Copy out verbatim the part of the records that opens with the line containing "At what coordinates should I click to accomplish: Open" and closes with the line containing "Action: [x=246, y=172]", including both of those lines. Leave the pictures out.

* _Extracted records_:
-=-=-

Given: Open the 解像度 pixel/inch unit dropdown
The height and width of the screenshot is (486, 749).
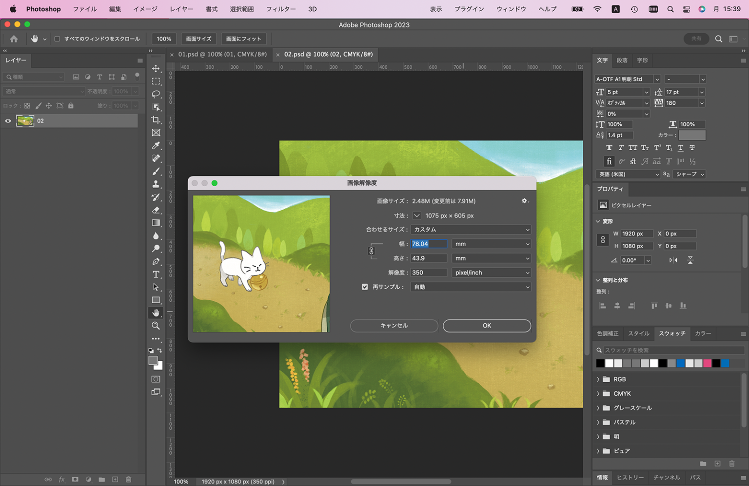Looking at the screenshot, I should coord(491,272).
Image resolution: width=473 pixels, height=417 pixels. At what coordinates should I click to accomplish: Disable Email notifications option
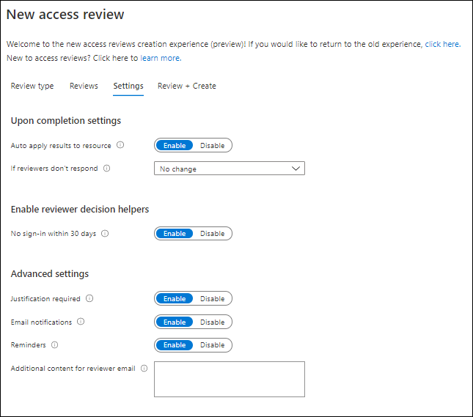[213, 322]
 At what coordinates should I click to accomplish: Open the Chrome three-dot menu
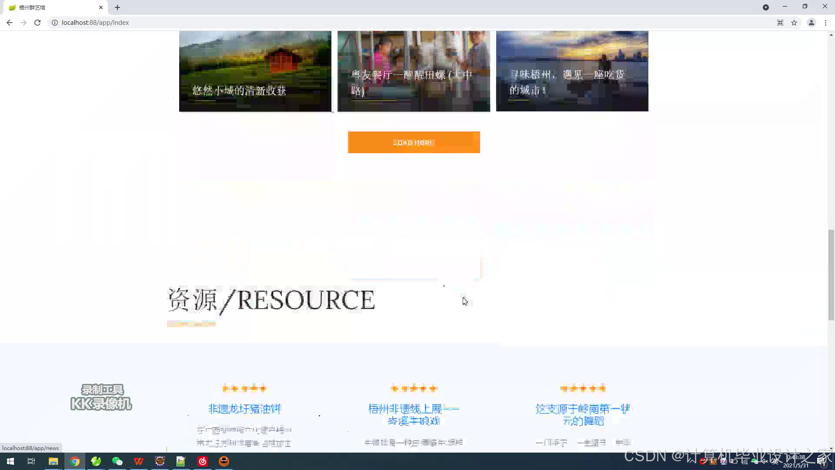point(825,23)
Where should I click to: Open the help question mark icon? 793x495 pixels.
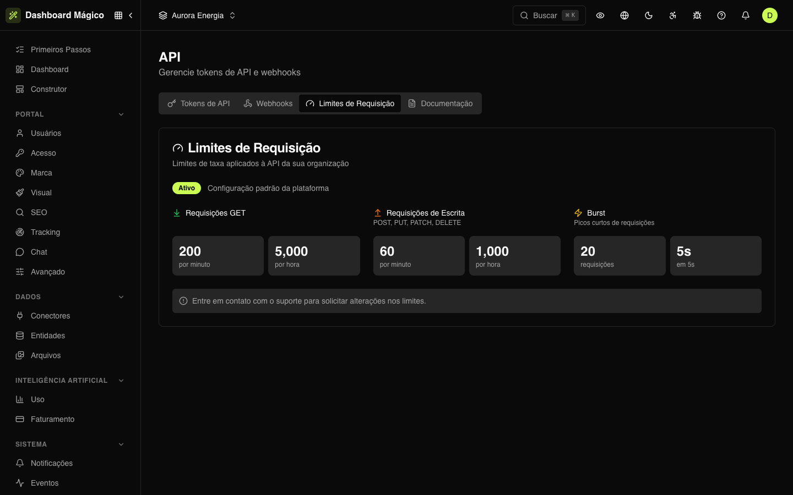click(x=721, y=15)
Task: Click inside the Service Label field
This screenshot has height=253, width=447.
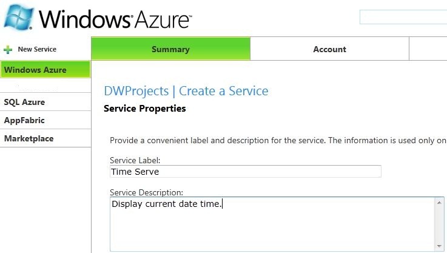Action: [x=246, y=172]
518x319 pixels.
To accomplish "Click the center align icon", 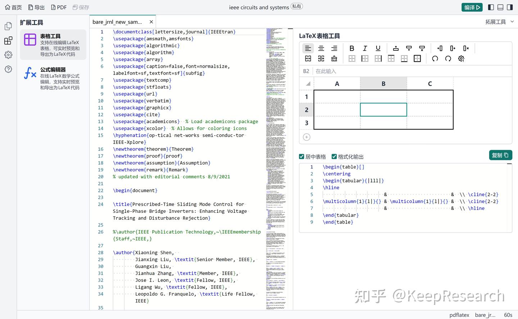I will 321,48.
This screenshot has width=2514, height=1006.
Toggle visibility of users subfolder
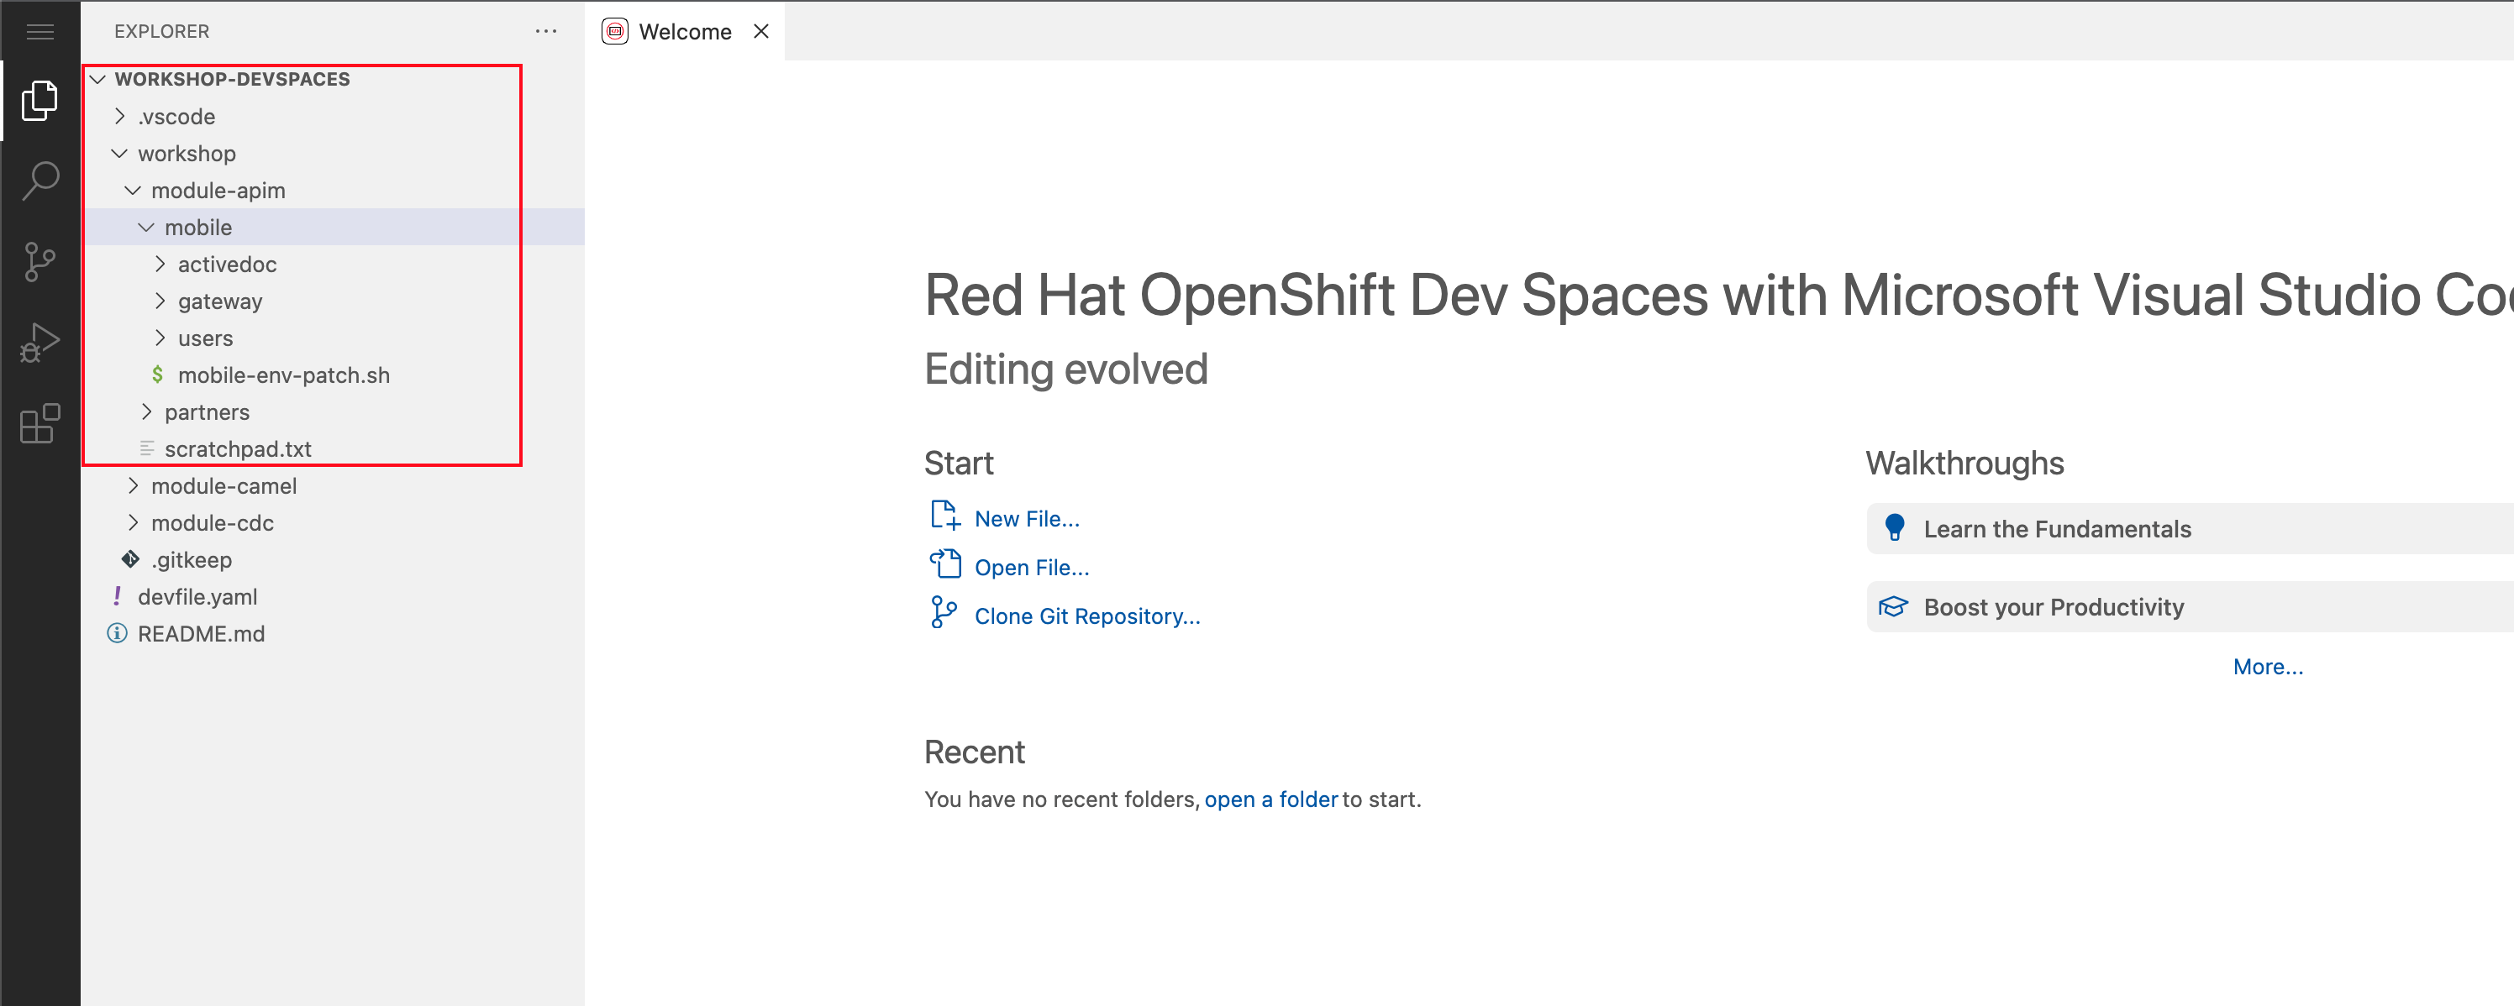[164, 339]

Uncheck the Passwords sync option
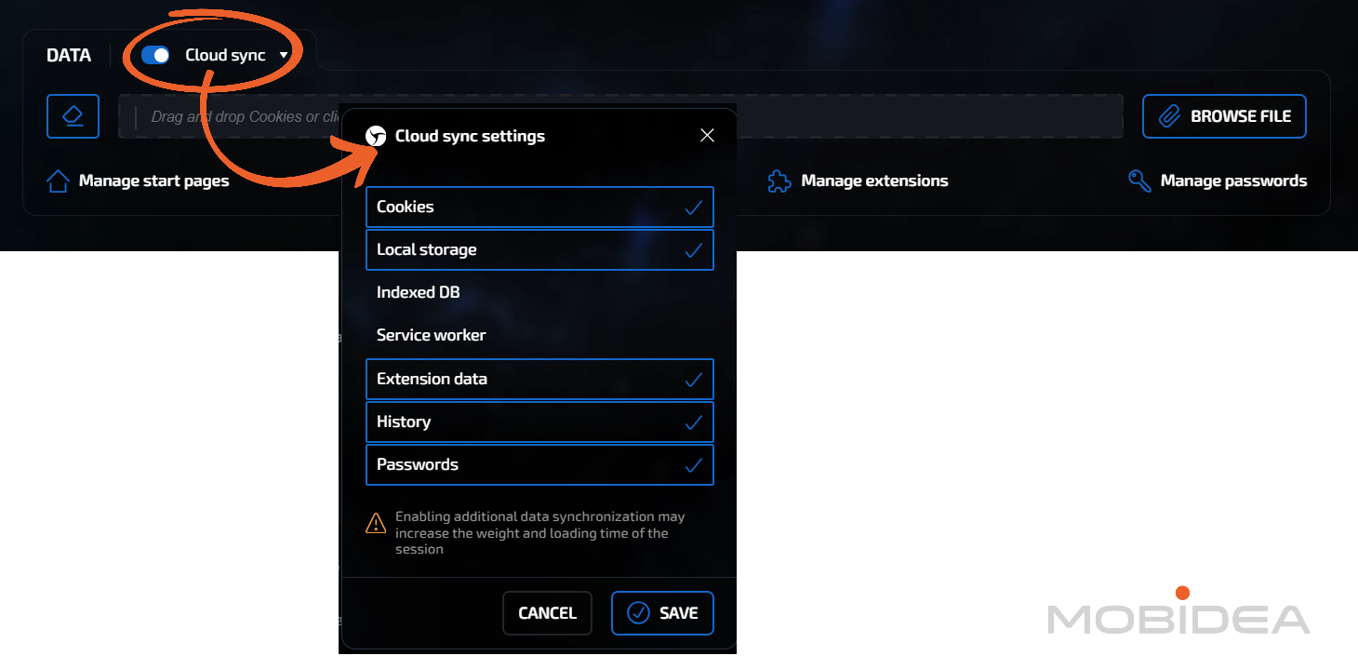(x=539, y=465)
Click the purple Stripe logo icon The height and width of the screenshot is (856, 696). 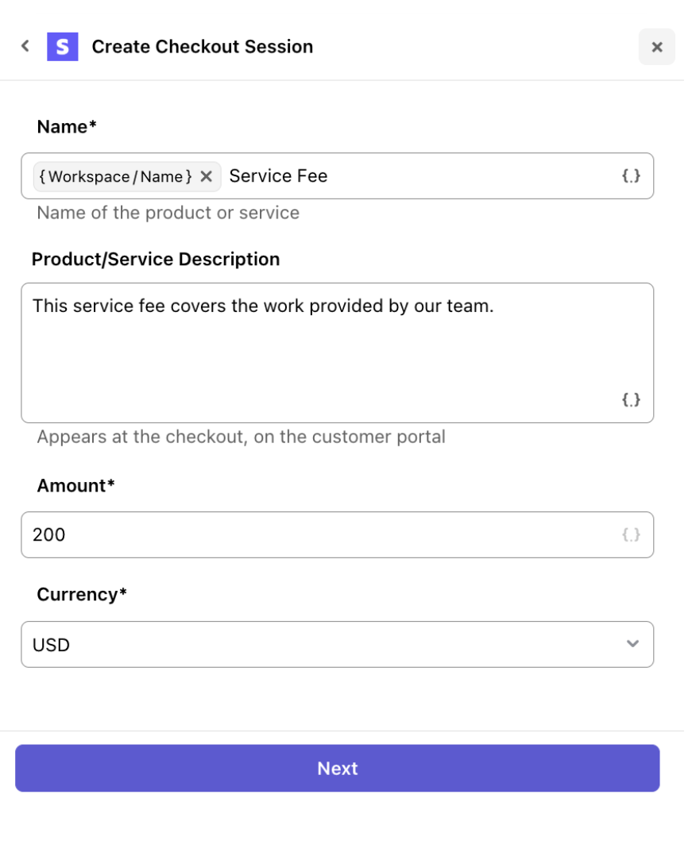coord(62,46)
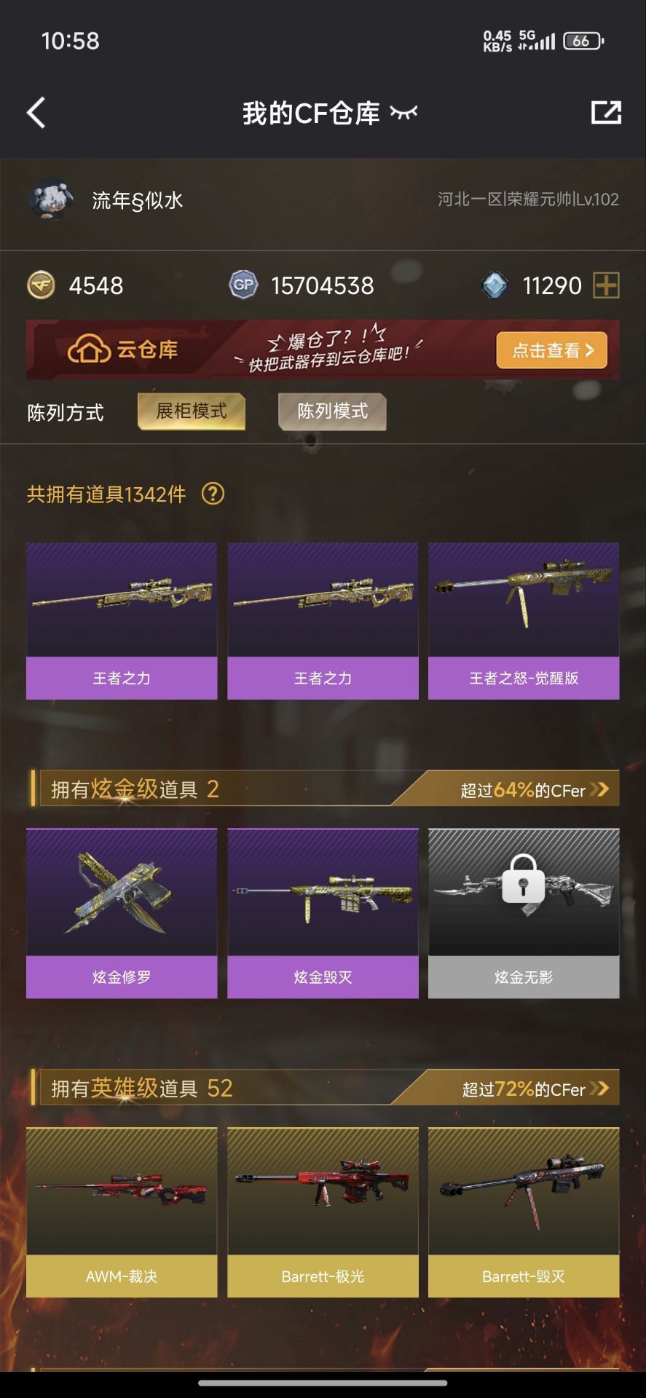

-=-=-

* _COMPLETE OUTPUT_:
 At what coordinates should I click to accomplish: Open the Chrome three-dot menu
point(825,23)
Where should I click to: Open the help question mark icon? 793x495 pixels.
click(x=721, y=15)
Task: Click inside the Service Label field
This screenshot has height=253, width=447.
Action: [x=246, y=172]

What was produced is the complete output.